[Stored data entries]
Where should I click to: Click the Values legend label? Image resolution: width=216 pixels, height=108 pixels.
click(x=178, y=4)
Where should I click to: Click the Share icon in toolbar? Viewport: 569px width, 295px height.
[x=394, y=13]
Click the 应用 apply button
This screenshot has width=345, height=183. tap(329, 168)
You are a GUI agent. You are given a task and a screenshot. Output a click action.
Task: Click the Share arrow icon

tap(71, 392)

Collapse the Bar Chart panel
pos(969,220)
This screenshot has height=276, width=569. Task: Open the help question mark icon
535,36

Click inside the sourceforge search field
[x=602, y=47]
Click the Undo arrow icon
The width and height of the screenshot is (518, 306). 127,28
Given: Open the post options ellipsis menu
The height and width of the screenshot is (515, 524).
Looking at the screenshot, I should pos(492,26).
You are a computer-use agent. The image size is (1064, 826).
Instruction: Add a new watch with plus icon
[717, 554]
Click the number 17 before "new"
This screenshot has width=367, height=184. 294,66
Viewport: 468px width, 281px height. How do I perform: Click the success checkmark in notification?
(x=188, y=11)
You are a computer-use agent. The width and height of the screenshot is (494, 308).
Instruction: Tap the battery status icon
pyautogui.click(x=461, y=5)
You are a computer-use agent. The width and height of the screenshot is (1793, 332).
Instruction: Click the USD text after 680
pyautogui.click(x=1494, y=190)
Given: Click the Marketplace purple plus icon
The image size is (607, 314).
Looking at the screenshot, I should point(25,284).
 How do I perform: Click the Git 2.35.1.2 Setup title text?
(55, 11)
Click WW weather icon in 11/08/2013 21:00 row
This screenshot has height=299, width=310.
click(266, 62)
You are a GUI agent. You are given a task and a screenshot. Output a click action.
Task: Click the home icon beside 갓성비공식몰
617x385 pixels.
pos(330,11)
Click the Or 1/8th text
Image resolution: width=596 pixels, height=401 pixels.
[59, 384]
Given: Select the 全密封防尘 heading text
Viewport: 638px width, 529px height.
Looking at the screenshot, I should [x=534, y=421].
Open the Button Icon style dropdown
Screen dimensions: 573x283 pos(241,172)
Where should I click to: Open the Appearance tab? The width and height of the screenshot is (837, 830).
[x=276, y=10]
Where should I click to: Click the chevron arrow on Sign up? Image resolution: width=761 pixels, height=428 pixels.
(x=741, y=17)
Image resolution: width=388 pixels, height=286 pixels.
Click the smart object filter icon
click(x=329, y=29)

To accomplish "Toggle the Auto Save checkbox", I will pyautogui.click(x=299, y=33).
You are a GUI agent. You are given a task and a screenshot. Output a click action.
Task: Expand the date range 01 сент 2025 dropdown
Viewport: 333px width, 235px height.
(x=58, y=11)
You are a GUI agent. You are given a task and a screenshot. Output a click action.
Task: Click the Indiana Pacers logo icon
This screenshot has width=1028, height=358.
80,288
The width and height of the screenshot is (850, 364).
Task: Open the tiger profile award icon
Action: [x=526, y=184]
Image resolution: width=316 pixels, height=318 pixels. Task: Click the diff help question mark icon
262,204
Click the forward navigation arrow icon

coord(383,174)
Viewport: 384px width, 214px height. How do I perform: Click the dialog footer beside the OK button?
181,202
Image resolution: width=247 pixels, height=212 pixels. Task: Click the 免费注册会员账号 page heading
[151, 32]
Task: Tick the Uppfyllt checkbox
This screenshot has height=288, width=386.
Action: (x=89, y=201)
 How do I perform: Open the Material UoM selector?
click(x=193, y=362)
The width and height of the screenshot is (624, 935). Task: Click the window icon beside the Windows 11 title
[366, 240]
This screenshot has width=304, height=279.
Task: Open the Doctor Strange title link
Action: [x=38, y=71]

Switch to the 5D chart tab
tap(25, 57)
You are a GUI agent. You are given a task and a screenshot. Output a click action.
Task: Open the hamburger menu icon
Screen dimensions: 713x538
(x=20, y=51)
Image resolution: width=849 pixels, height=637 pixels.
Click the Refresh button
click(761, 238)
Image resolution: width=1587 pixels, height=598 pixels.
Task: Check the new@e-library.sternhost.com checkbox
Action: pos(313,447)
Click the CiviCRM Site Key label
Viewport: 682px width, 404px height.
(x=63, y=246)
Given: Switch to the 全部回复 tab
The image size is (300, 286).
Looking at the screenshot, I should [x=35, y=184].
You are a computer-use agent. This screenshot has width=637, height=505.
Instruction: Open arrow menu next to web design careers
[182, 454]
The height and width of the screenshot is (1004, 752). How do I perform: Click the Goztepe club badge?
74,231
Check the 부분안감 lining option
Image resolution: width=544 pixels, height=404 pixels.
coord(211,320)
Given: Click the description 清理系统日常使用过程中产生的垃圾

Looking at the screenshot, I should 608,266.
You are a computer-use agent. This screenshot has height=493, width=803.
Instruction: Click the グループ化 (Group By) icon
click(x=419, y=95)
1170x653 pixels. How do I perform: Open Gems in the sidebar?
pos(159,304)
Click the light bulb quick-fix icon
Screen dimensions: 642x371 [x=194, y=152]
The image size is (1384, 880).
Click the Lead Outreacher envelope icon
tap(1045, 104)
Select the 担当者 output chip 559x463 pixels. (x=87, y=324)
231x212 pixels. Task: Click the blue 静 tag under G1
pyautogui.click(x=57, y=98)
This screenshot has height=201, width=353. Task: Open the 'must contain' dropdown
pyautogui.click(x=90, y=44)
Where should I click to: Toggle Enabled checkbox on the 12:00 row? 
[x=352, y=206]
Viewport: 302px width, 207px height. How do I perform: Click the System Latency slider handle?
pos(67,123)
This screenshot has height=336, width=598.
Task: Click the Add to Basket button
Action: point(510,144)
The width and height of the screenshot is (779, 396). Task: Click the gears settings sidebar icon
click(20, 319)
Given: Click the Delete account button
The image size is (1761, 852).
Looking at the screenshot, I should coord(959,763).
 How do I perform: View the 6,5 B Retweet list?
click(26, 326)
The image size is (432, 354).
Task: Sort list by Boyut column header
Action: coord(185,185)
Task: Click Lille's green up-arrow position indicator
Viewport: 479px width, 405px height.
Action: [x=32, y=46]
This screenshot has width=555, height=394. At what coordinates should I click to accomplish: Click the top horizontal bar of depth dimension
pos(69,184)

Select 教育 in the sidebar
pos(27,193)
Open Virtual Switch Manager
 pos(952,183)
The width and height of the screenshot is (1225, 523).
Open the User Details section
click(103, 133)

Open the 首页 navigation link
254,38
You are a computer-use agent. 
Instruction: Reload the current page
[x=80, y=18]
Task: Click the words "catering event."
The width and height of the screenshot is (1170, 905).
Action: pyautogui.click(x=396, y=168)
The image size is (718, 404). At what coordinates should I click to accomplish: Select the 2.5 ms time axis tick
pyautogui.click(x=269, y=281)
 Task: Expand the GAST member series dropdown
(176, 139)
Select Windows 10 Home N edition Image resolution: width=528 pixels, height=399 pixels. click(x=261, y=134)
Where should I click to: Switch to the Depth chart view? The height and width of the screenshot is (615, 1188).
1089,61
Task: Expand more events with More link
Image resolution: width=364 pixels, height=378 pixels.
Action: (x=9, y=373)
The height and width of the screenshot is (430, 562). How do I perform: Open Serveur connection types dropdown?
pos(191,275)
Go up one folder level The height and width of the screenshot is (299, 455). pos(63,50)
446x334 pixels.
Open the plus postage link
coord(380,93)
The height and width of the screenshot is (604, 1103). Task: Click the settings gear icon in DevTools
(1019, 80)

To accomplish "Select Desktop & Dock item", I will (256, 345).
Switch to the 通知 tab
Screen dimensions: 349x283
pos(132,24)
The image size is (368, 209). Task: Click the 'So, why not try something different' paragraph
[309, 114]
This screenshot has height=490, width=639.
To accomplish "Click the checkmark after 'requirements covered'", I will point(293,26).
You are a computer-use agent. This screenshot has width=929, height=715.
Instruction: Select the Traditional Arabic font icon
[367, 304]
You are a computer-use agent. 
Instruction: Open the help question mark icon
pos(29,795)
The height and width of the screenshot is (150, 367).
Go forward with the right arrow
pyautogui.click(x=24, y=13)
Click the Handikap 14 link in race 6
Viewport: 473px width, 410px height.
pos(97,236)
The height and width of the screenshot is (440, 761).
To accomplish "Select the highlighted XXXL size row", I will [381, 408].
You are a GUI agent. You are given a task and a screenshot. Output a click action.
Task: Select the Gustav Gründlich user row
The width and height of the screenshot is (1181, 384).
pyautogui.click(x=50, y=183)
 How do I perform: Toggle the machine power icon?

▸ Work to be completed
Search the data above and return each line in which "computer" occurs.

▸ Reply to the task
You are a computer-use agent. The image size is (1064, 826).
You are a computer-use agent. The width and height of the screenshot is (494, 308).
You are a computer-use agent. The width and height of the screenshot is (1793, 332).
You are a computer-use agent. This screenshot has width=637, height=505.
You are a computer-use agent. This screenshot has height=493, width=803.
You are a computer-use agent. 
You are a computer-use agent. This screenshot has width=929, height=715.
You are a computer-use agent. 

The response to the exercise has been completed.